A friend and I were chatting about this recently, and I realized that I’d subconsciously created a pretty good little system for our family that’s worked really well the last couple of years regarding the paper load our girls come home with. I’m the type of person that likes for everything in our house to have a “home base” so that I can find things easily, and if it doesn’t have a home, I’m bound to ditch it way too quickly. Considering this fact about me, it’s not so surprising that I tend to deal with the paper load as soon as it comes out of the backpack.
5 Things I Do With My Kids’ Schoolwork and Artwork
Here are five things I do with the school projects and artwork our daughters come home with. I’d love to hear if you have another system for managing all of their precious little creations. 😉
Put it on display.
I found this artwork display board last year and put it up in our kitchen. If the girls make something exceptionally well or it brings a load of smiles, I usually hang it up for a while. Hadley especially loves to see her work on full display. Here are a ton of adorable artwork display boards, if you’re interested.
Send it to relatives.
If something is relatively small and can be folded to fit inside an envelope, I’ll often stick it in the mail to a grandparent with a note saying who did it and when. They always (!) love it, and it makes Hadley feel super proud to see her relatives squealing over what she made them. I keep envelopes of different sizes and a booklet of stamps in a bill holder on our kitchen counter, so spontaneously slipping artwork inside an envelope and dropping them in the mailbox takes me two seconds.
Put it in a holiday decor bin.
If the girls make something that’s intended to be or could be considered “decor”, I’ll stick it in a holiday decoration box.

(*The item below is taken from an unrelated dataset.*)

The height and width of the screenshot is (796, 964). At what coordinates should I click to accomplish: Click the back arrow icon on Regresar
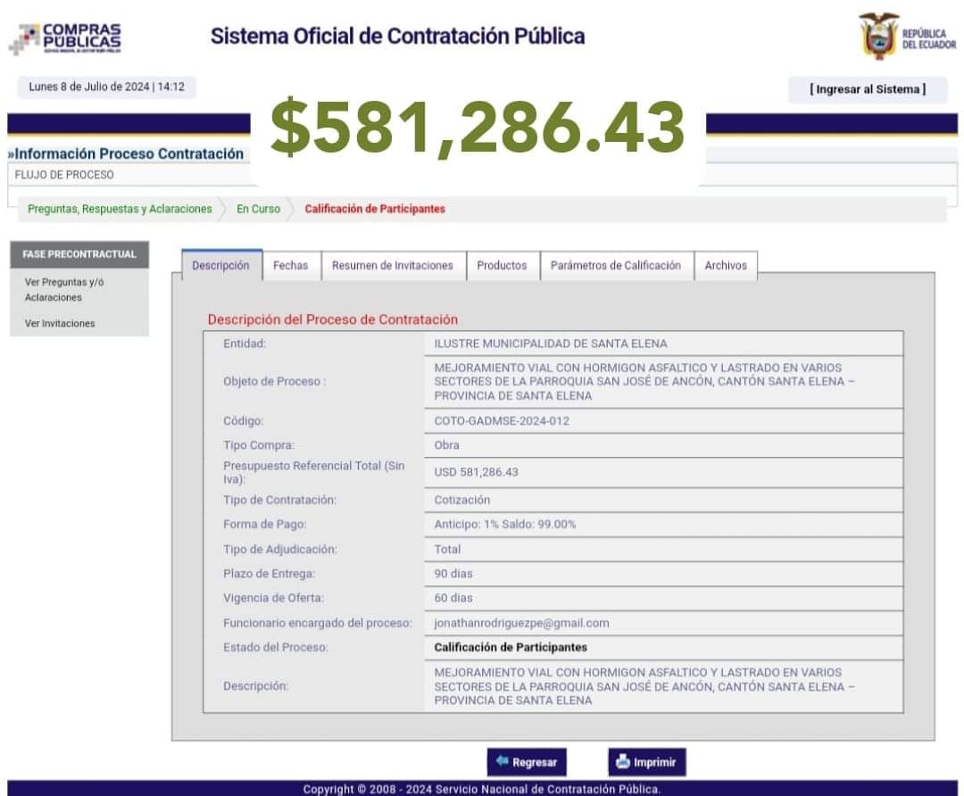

For example, Hadley made this little Halloween spiderweb “wreath” last year in her Childs Day Out class that I immediately hung up at home. I pulled it out again this year to “decorate” with, and not only did it bring a smile to my face, but she remembered it and was very proud to see it again. Decor like this makes me way happier than anything I’ve ever purchased at Pier 1 or Hobby Lobby anyway. 🙂
File it away.
Any pieces that I want to hold onto for a while get filed away in the plastic file bin pictured here. We keep this box in our basement, and what usually ends up happening is a pile collects on top of the bin until I decide to take two minutes and file away each piece. Pictured below is the pile of schoolwork I found on top of the bin this week when I went downstairs to take these pictures. 🙂
Pieces like the one pictured below are so precious to me, so I want to make sure they’re filed away neatly so that they never get misplaced or thrown away down the road.
Hadley has a file folder for each year she’s been in school so far, and this year I added a file for Sadie as well. In the next couple of years, I’ll buy Sadie her own bin so that the girls have their own unique bin with their work in it. Then when they get married many many many moons from now, Jamie and I will pull out the few pieces we want to keep and then hand off the bins of work for them to do what they please. 😉
Throw it away.
I have zero shame in my game that I ditch about 25% of what the girls come home with. Earlier this week Sadie came home with a piece of paper that had one crayon line across it and two stickers. Surely she enjoyed placing those two stickers and picking up the crayon for a split second, but neither she nor I will miss that artwork. It was also far beyond “display or send worthy” simply because there wasn’t much to it. The same day she also came home with a piece of paper that she’d painted all over, and you better believe I filed that one away quickly. That one was much more precious to me because it showed her true “artistic” skills as a one year old. 🙂 Does this make sense?
Do you have another system that you subconsciously follow when it comes to dealing with the paper load?